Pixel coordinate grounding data
⟨

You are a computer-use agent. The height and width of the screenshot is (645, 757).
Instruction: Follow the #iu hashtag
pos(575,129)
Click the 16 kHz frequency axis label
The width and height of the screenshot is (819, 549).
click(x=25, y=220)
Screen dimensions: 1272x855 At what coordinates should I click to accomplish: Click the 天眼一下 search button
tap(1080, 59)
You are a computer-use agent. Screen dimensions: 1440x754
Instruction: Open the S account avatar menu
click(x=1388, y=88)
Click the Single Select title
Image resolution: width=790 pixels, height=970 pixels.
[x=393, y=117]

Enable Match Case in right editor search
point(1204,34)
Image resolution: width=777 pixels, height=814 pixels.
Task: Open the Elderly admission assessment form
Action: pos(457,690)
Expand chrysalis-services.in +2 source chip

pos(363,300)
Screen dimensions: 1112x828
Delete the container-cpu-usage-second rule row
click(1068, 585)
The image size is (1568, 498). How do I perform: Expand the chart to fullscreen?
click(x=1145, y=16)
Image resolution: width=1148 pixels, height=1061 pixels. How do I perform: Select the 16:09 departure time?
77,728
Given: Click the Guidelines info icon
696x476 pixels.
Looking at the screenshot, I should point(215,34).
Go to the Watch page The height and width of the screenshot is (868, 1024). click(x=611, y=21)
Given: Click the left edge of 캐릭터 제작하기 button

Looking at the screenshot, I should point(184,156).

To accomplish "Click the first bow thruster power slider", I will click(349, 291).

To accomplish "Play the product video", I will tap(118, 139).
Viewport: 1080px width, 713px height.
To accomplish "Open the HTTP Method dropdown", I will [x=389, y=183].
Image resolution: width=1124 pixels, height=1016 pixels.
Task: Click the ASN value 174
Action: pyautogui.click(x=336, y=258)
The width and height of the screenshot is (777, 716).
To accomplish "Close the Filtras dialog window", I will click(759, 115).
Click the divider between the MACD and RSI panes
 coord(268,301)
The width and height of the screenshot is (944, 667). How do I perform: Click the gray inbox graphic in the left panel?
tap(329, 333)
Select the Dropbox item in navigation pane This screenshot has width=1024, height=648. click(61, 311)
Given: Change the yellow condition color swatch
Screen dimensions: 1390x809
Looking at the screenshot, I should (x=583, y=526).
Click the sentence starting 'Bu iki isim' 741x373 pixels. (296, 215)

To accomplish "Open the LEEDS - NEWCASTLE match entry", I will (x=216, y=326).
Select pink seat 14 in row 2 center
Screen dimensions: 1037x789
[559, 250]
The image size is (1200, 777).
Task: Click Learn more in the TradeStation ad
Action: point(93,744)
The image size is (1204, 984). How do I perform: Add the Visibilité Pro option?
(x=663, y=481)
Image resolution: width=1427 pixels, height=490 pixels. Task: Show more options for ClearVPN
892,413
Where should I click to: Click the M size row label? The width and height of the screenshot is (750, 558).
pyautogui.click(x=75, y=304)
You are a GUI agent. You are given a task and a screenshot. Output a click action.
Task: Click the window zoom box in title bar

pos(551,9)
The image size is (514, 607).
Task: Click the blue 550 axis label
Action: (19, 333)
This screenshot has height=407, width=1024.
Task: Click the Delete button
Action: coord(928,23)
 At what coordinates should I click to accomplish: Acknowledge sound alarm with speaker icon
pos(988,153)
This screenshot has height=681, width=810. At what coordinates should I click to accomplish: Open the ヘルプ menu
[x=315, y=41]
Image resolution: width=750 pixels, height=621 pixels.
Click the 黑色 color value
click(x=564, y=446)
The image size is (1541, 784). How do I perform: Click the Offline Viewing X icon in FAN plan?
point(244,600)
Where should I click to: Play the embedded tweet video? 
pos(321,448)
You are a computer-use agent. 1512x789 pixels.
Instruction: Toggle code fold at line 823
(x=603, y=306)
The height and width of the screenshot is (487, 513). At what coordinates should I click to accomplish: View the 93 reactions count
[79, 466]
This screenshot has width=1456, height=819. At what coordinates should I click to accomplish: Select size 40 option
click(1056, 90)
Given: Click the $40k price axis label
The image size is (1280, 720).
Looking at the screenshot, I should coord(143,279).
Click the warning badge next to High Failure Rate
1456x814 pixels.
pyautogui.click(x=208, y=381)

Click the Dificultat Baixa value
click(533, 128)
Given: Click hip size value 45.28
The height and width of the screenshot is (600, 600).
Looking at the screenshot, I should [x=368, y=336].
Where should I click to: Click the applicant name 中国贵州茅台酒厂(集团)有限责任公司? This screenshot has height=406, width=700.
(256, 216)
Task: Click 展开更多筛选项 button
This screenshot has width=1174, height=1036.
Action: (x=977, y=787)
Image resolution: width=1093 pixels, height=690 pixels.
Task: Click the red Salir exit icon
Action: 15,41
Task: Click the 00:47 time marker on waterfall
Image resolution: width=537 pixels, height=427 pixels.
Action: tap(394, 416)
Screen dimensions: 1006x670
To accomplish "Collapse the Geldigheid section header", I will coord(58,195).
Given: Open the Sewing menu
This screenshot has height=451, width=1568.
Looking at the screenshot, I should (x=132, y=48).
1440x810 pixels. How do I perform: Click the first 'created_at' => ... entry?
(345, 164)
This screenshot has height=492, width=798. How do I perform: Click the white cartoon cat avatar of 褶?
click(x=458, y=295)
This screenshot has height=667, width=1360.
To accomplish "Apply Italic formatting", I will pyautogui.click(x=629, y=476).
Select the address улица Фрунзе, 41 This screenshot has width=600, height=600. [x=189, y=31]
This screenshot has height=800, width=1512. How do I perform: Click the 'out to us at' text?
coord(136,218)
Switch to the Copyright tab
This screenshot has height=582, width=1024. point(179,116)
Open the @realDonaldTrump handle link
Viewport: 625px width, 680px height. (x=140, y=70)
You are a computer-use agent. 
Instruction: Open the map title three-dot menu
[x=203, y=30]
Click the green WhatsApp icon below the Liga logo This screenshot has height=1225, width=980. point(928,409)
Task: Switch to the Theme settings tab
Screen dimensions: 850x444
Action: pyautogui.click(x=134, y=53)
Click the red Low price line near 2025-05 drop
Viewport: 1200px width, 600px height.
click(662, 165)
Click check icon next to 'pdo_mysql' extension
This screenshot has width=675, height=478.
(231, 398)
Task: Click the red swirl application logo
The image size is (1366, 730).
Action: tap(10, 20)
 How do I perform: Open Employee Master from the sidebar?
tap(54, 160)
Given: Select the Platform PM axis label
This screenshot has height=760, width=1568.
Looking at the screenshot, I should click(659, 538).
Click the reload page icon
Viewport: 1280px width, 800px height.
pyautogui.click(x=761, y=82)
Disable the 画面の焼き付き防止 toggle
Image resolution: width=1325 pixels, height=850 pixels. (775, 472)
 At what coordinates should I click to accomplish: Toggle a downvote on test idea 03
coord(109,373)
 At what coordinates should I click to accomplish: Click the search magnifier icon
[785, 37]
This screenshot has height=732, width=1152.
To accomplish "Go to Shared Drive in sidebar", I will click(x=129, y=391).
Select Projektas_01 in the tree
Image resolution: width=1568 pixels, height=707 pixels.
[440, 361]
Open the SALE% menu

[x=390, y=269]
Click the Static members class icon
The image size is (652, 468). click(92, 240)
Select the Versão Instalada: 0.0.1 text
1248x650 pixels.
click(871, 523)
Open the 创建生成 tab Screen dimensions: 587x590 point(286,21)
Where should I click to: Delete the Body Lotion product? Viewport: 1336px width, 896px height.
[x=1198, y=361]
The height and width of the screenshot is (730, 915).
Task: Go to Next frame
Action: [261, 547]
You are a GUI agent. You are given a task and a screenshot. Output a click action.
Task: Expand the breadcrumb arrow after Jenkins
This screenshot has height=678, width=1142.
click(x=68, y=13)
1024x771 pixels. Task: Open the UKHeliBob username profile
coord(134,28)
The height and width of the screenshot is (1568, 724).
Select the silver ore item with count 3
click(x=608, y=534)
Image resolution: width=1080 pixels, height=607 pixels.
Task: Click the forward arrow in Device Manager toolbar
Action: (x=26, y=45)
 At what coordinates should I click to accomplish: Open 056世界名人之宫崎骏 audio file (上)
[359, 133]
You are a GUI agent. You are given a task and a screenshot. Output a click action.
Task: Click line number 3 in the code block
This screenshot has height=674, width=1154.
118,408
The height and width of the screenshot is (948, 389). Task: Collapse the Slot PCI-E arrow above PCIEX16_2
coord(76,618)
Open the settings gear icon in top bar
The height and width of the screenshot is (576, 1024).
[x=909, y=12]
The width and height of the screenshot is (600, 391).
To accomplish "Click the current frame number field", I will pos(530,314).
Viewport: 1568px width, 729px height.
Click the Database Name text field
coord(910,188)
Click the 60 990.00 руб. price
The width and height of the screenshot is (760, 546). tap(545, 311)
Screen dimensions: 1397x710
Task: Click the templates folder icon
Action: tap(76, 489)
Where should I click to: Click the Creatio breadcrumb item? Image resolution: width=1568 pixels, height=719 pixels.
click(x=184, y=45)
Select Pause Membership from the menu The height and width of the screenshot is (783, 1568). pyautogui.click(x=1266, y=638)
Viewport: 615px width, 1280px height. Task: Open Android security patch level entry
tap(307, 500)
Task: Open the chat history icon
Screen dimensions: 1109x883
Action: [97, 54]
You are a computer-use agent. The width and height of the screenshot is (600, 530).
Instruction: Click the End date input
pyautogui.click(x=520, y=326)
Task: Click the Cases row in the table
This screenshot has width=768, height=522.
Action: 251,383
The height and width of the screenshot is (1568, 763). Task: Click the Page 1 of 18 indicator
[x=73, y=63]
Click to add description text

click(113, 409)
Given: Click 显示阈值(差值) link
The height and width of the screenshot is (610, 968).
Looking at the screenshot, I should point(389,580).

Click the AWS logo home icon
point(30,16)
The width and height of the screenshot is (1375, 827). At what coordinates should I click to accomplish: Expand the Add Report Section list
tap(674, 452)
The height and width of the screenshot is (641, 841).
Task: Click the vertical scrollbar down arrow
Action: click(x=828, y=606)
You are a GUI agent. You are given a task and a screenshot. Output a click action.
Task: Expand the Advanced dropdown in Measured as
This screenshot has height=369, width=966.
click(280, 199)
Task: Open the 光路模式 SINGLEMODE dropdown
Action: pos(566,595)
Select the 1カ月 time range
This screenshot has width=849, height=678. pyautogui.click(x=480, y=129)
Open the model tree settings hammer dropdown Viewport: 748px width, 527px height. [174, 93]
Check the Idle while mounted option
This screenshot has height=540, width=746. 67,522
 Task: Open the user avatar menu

⟩

- _TASK_
Please copy the lines above from the line with "This screenshot has height=492, width=798." up to and including the line with "Click the red Low", exactly as written and with nothing else.

- _RESPONSE TO THE EXERCISE_
This screenshot has height=492, width=798. How do I perform: Click the white cartoon cat avatar of 褶?
click(x=458, y=295)
This screenshot has height=667, width=1360.
To accomplish "Apply Italic formatting", I will pyautogui.click(x=629, y=476).
Select the address улица Фрунзе, 41 This screenshot has width=600, height=600. [x=189, y=31]
This screenshot has height=800, width=1512. How do I perform: Click the 'out to us at' text?
coord(136,218)
Switch to the Copyright tab
This screenshot has height=582, width=1024. point(179,116)
Open the @realDonaldTrump handle link
Viewport: 625px width, 680px height. (x=140, y=70)
You are a computer-use agent. 
Instruction: Open the map title three-dot menu
[x=203, y=30]
Click the green WhatsApp icon below the Liga logo This screenshot has height=1225, width=980. point(928,409)
Task: Switch to the Theme settings tab
Screen dimensions: 850x444
Action: pyautogui.click(x=134, y=53)
Click the red Low price line near 2025-05 drop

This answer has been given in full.